A week ago I had an opportunity to fly a full-motion VR-based helicopter simulator. It was incredibly realistic. I fully believe you could train a pilot in VR using a similar system and reduce the number of actual flight hours by two-thirds. That saves fuel, the environment, and will produce a better pilot due to increased decision-making ability by sheer exposure to abnormal events.
VR definitely has a place. I would like to see it used in systems training, and to replay ASAP reports etc. AS has it for learning flows but there is so much more potential there.
 
VR definitely has a place. I would like to see it used in systems training, and to replay ASAP reports etc. AS has it for learning flows but there is so much more potential there.

There is actually something that works on the Quest 2 and 3. I bought it for my Quest 2 just out of curiosity. It is for an A320 and apparently some airlines are starting to use it for flow training. It's called VRflow A20 made by the company below. Seems pretty promising and its really interactive and detailed.

 
I decided to wait a while before posting on this. First - I thought the fourth paragraph was somewhat ironic, since the author of the piece isn't the blowhard in question...

Meanwhile, that left me perilously close to making sweeping generalities about the market trends, the effect of moon phases or any other vacuous topic I could use to fill space.

Perilously close? You hit it square on the head.
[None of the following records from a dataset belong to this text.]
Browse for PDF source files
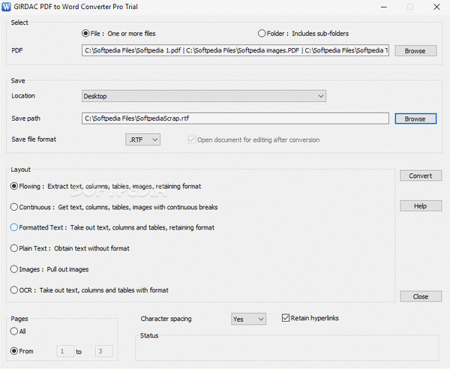450x369 pixels. click(416, 51)
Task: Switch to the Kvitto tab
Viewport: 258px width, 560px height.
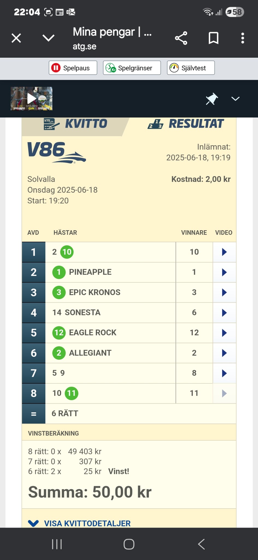Action: 75,124
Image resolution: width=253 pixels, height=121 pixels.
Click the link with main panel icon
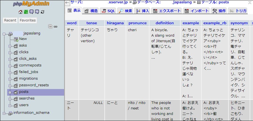click(56, 26)
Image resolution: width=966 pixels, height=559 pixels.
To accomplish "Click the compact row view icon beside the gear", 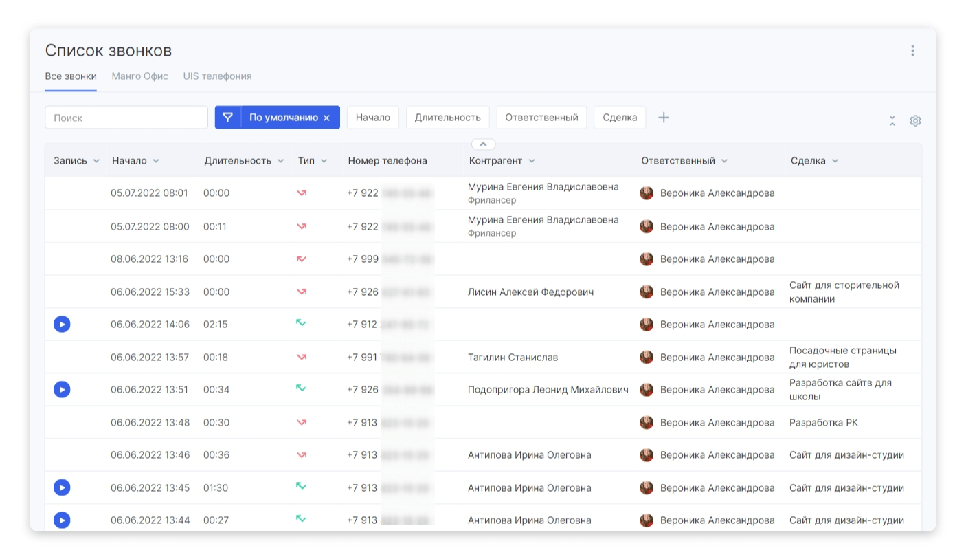I will 892,120.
By proxy, but anyway....moving on...

Stewart's argument is buried in the pontificating - I think the point he wants to make (and fails, miserably, in the telling) is that he wants us all to know that Time Building Only Instructors Are Bad!

In any case - the '1500 hour rule' has zero to do with this. The article is....not helpful. It's a talking point that keeps cropping up and it smacks, to me, of laziness.
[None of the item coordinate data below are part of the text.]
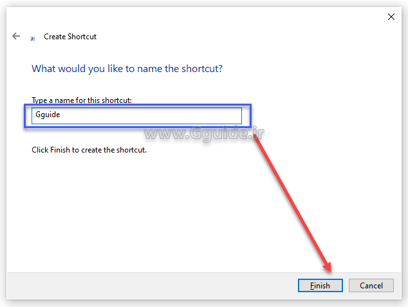Viewport: 408px width, 307px height.
Task: Close the Create Shortcut dialog with X
Action: coord(391,17)
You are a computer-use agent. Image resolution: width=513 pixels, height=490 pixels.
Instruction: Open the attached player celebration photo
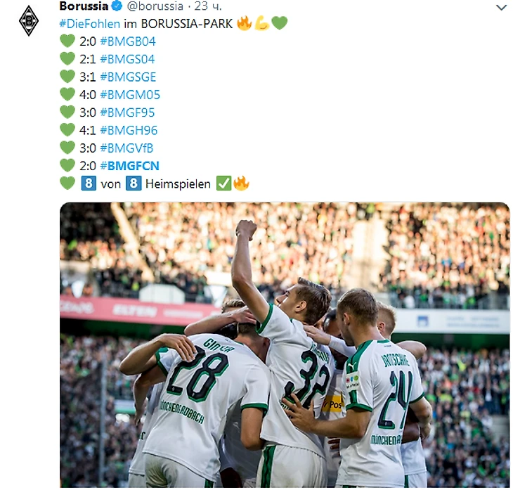(x=285, y=345)
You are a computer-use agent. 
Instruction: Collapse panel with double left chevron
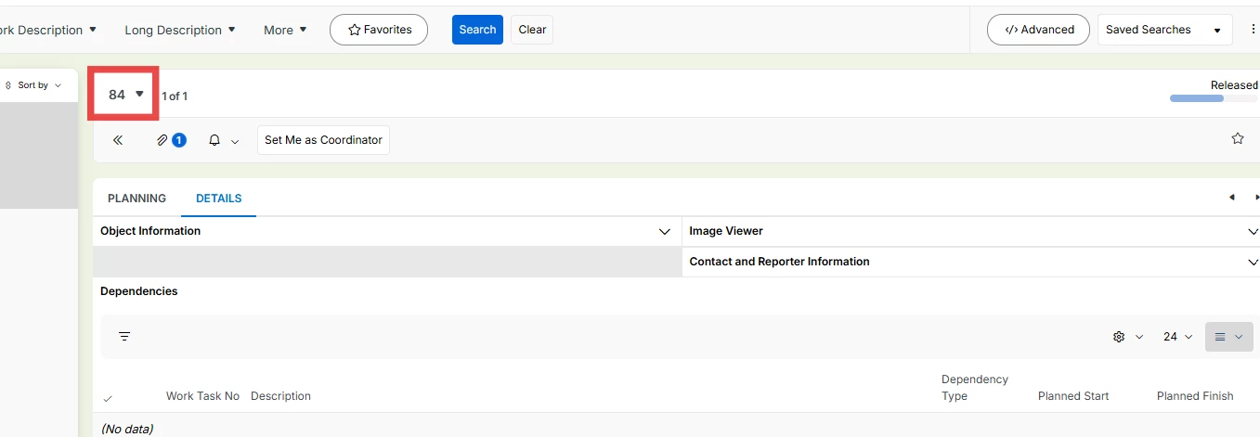coord(118,140)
I had a lot more to say, but I'm going to let things unfold naturally.
 
There is actually something that works on the Quest 2 and 3. I bought it for my Quest 2 just out of curiosity. It is for an A320 and apparently some airlines are starting to use it for flow training. It's called VRflow A20 made by the company below. Seems pretty promising and its really interactive and detailed.

You can put on a VR headset with a modern modest PC, buy MSFS and the Fenix Sims A320 and do the same thing lol. Except with way better graphics, and without pants.
 
I decided to wait a while before posting on this. First - I thought the fourth paragraph was somewhat ironic, since the author of the piece isn't the blowhard in question...



Perilously close? You hit it square on the head. By proxy, but anyway....moving on...

Stewart's argument is buried in the pontificating - I think the point he wants to make (and fails, miserably, in the telling) is that he wants us all to know that Time Building Only Instructors Are Bad!

In any case - the '1500 hour rule' has zero to do with this. The article is....not helpful. It's a talking point that keeps cropping up and it smacks, to me, of laziness.

I had a lot more to say, but I'm going to let things unfold naturally.
How do you teach dropping a wing? My CFI allowed that to happen organically during stall during Commercial. He said during slow flight stay off the rudders, use ailerons after I dipped the wing and almost spun us. He said that most training planes are inherently stable (especially the DA-40 were we in) he said push the nose forward. Or just let go of the yoke and it will stabilize. I tried it and he was right. But power on stalls was my weak point during training, because they honestly scared the • out of me. We were nose high and slow and the controls were squishy and could easily lead to a spin, if not properly stabilized. Learning that gave me the confidence to be able to do stalls in general, better and with more confidence.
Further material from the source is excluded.